On the bead-roll of those who have had both the ability and the courage to take a stand for our music, the name of Frank van der Stucken must stand high. His Americanism is very frail, so far as birth and breeding count, but he has won his naturalization by his ardor for native music.
Van der Stucken's life has been full of labors and honors. He was born at Fredericksburg, Texas, in 1858, of a Belgian father and a German mother. After the Civil War, in which the father served in the Confederate army as a captain of the Texan cavalry, the family returned to Belgium, where, at Antwerp, Van der Stucken studied under Benoit. Here some of his music was played in the churches, and a ballet at the Royal Theatre.

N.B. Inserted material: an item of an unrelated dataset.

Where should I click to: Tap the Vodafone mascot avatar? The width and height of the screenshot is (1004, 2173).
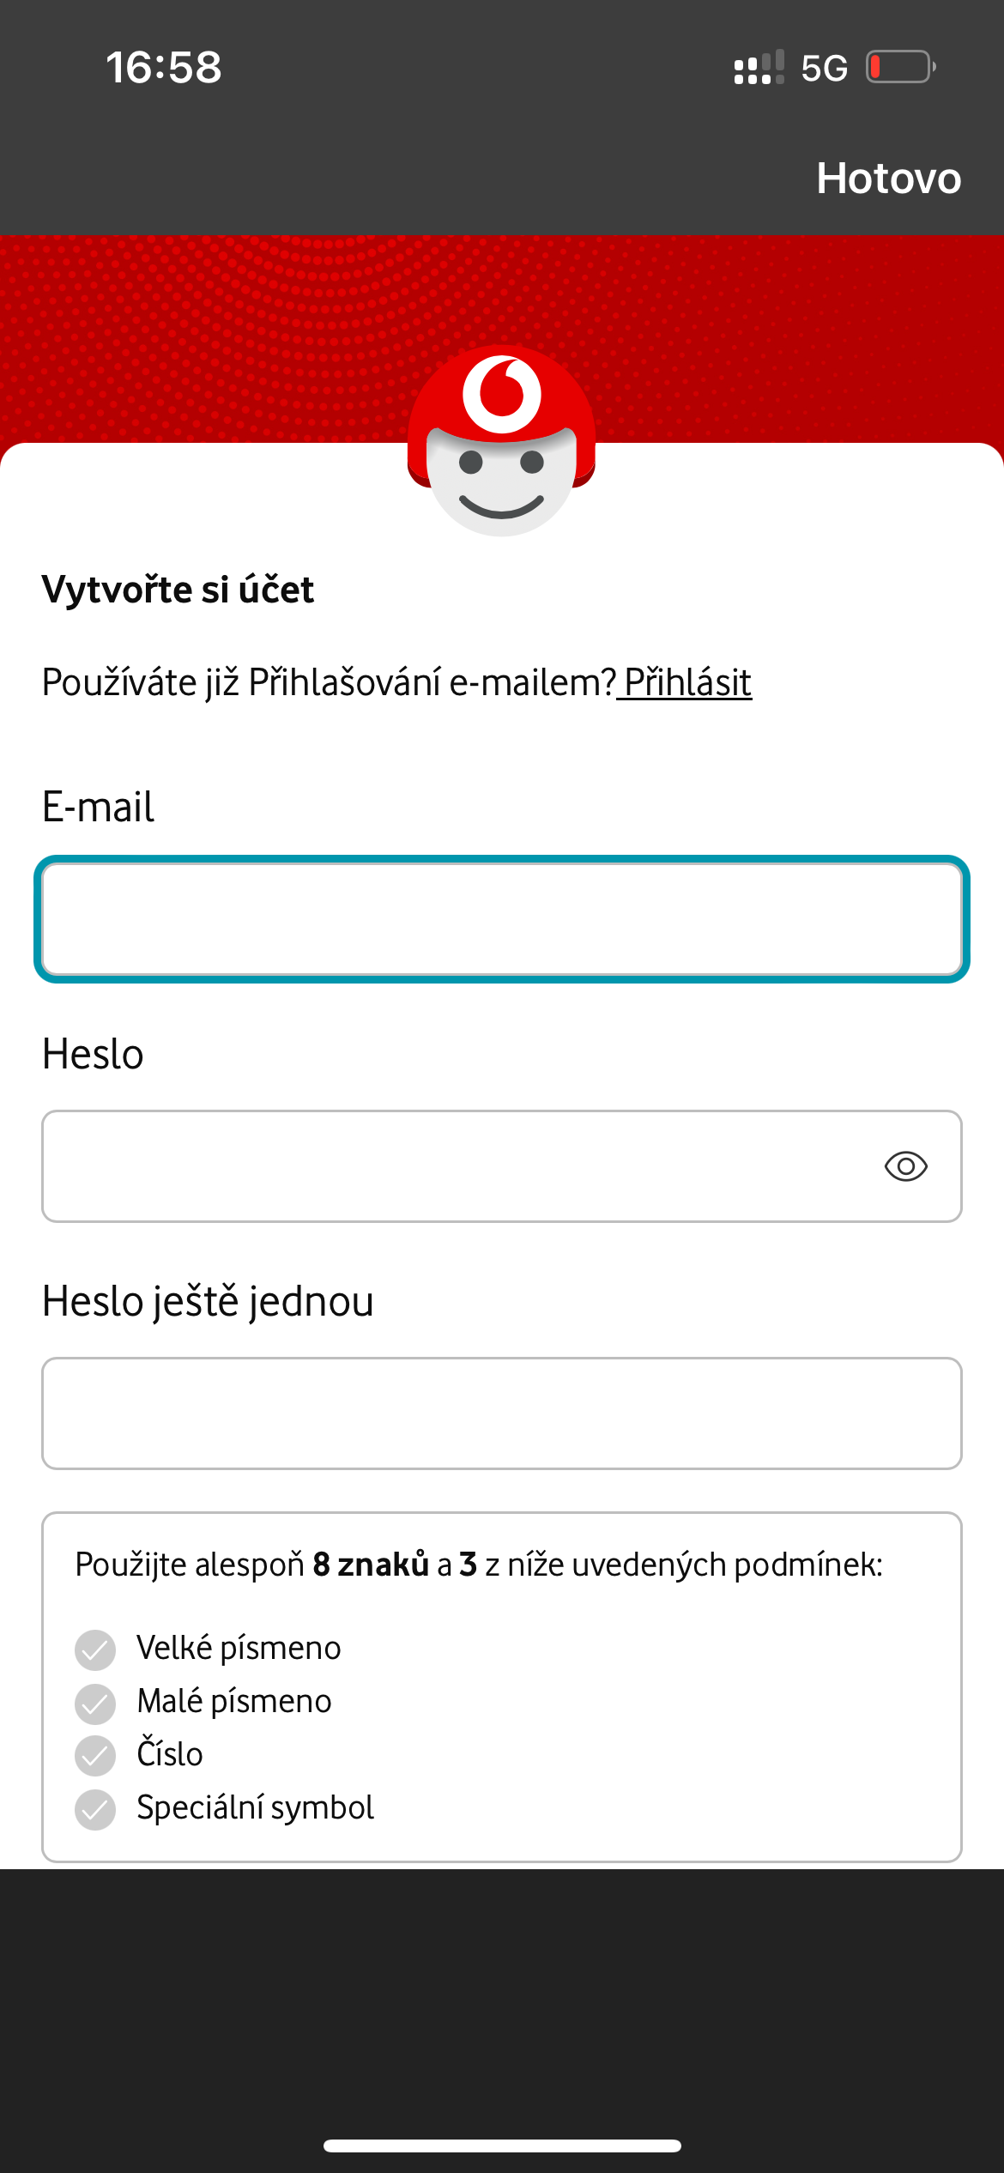(x=502, y=441)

In 1878 he began studies in Leipzig, making important acquaintances, such as Reinecke, Grieg, and Sinding. His first male chorus was sung there, with great success. Of his fifth opus, consisting of nine songs, Edvard Grieg wrote an enthusiastic criticism. After travelling for some time, Van der Stucken was appointed kapellmeister at the Breslau Stadt-Theatre. This was his début as conductor. Here he composed his well-known suite on Shakespeare's "Tempest," which has been performed abroad and here. Here, also, he wrote a "Festzug," an important work in Wagnerian style, and his passionate "Pagina d'Amore," which, with the published portions of his lyric drama, "Vlasda," has been performed by many great orchestras.
In 1883, Van der Stucken met Liszt, at Weimar, and under his auspices gave a concert of his own compositions, winning the congratulations of Grieg, Lassen, Liszt, and many other celebrated musicians. A prominent German critic headed his review of the performance: "A new star on the musical firmament."

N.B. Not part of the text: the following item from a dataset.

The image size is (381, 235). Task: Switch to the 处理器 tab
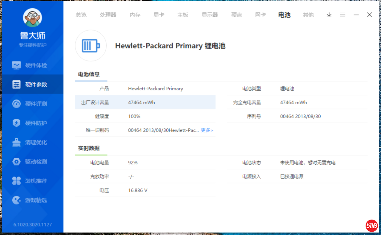pyautogui.click(x=108, y=15)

Van der Stucken was now called to the directorship of the famous Arion Male Chorus in New York, a position which he held for eleven years with remarkable results. In 1892 he took his chorus on a tour in Europe and won superlative praises everywhere.
In 1885 and successive years Van der Stucken conducted orchestral "Novelty Concerts," which have an historical importance as giving the first hearing to symphonic works by American composers. In Berlin and in Paris he also gave our musicians the privilege of public performance. From 1891 to 1894 he devoted himself to reforming the Northeastern Säengerbund, achieving the enormous task of making five thousand male voices sing difficult music artistically. Since 1895 Van der Stucken has been conductor of the newly formed Cincinnati Symphony Orchestra, as well as dean of the faculty of the College of Music in that city. The influence of this man, who is certainly one of the most important musicians of his time, is bringing Cincinnati back to its old musical prestige.
As a composer, Van der Stucken shows the same originality and power that characterize him as an organizer. His prelude to the opera "Vlasda" (op. 9) is one long rapture of passionate sweetness, superbly instrumented. An arrangement of it has been made for the piano for four hands by Horatio W. Parker.